For each package in scope:

| # | Package | UpgradeCap Location | UpgradeCap Holder | Has store? | Upgrade Policy | Destroyed? | |---|---------|--------------------|--------------------|-------------|---------------|-----------| | 1 | {pkg_name} | {init function:line} | {address / shared / wrapped in governance} | YES/NO | {compatible/additive/dep_only} | YES (immutable) / NO |

Checks:

• Where is UpgradeCap stored?

  • Owned by deployer address: Single point of failure. Key loss -> permanent immutability. Key theft -> attacker can upgrade.
  • Shared object: DANGEROUS -- anyone can pass it to upgrade functions.
  • Wrapped in governance object: Good pattern -- upgrade requires governance approval.
  • Destroyed via make_immutable(): Package is permanently immutable. No upgrade risk.
  • Transferred to @0x0 or burn address: Effectively immutable.

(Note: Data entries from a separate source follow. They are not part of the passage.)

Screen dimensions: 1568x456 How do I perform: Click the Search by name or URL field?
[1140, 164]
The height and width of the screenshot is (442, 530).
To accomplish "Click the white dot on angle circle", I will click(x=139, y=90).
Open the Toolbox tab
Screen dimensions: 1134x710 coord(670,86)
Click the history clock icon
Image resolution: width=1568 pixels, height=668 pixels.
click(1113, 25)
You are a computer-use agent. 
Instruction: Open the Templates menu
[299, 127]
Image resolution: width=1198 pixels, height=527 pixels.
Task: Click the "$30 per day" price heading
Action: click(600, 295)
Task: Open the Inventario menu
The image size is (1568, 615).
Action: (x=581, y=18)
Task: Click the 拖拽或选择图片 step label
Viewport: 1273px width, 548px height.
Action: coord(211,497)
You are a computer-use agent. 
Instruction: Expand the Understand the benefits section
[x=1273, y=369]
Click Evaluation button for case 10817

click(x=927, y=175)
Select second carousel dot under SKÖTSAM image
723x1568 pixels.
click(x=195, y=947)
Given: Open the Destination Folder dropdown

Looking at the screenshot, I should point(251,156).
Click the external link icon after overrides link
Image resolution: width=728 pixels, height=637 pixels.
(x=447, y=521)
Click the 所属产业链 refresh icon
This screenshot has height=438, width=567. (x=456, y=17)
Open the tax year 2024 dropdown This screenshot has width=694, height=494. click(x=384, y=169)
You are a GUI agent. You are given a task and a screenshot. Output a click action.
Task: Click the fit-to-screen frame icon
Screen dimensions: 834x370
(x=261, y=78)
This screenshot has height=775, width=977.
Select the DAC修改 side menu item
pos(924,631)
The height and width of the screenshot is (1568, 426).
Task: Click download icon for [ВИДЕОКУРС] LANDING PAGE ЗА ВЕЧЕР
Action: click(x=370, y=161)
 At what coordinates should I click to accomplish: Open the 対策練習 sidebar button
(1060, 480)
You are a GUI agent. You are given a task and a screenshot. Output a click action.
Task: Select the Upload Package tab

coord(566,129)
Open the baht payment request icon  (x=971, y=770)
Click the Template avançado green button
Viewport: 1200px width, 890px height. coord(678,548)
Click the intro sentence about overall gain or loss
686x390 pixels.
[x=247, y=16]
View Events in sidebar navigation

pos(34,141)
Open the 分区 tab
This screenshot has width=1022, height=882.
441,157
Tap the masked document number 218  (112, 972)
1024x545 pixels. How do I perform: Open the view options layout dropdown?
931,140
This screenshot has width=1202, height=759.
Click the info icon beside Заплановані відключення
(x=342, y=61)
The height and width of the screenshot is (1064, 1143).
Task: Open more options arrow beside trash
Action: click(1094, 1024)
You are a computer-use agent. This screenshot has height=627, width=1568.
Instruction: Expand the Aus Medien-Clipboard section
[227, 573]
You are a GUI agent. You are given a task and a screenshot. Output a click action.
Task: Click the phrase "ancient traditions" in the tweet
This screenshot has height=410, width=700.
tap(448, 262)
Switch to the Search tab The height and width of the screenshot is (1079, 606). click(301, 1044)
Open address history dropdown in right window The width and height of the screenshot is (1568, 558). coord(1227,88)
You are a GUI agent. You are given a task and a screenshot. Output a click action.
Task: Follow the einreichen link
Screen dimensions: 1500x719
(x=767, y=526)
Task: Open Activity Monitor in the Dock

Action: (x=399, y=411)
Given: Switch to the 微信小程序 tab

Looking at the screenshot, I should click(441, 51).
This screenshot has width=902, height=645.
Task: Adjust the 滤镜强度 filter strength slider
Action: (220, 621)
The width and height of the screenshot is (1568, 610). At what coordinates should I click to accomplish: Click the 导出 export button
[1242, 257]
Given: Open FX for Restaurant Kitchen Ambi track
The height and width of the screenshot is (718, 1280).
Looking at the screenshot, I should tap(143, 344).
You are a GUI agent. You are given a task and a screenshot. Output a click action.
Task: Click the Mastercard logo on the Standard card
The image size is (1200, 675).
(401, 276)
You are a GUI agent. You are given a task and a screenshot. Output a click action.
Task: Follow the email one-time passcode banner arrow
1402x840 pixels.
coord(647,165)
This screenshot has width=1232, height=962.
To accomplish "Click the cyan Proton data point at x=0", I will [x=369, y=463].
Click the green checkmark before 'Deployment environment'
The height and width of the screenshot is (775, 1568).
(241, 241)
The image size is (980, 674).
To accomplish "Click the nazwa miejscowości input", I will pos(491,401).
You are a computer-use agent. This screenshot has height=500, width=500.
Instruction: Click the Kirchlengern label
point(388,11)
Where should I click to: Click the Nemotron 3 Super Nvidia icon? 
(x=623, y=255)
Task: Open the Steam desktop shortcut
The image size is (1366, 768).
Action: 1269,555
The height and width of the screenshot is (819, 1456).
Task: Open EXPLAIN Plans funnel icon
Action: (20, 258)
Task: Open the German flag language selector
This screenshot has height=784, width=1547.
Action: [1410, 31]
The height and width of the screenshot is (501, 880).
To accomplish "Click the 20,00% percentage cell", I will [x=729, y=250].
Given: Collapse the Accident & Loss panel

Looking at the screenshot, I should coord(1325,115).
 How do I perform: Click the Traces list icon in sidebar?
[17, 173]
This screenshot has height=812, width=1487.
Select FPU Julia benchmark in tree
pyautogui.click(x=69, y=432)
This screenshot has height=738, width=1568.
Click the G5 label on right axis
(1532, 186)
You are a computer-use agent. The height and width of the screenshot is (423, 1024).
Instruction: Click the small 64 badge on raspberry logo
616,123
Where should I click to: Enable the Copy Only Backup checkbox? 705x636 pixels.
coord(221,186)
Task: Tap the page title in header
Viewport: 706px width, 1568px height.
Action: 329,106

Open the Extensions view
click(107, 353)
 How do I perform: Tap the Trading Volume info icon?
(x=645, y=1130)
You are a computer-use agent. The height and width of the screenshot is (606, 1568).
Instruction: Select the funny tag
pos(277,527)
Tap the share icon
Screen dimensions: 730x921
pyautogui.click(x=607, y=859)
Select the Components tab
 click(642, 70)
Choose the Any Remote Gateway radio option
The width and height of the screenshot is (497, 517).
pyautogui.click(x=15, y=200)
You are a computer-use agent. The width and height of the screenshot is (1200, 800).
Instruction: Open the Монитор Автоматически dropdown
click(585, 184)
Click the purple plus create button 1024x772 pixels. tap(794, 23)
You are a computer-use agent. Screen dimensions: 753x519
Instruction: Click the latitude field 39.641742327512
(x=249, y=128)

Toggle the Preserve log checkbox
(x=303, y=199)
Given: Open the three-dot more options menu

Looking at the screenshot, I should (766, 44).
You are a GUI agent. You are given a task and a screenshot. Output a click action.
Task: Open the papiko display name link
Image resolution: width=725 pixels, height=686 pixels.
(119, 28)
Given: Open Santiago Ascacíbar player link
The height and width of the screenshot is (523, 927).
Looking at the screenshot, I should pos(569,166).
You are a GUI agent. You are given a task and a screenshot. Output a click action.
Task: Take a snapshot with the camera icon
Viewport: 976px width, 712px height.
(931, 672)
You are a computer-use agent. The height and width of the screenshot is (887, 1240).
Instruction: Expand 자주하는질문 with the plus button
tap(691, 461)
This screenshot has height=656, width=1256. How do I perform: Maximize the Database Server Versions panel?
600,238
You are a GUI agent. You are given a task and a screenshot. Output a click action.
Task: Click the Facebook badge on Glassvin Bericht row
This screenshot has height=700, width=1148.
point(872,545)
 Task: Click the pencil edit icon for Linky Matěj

• Can UpgradeCap be transferred?

  • UpgradeCap has key + store by default -> freely transferable via public_transfer.
  • Is there a custom wrapper restricting transfer? (e.g., GovernanceCap wrapping UpgradeCap)
  • If transferable and held by EOA -> attacker stealing key can transfer UpgradeCap.

• Can UpgradeCap be destroyed?

  • sui::package::make_immutable(cap) consumes UpgradeCap -> permanent immutability.
  • If UpgradeCap has drop via wrapper -> accidental destruction possible.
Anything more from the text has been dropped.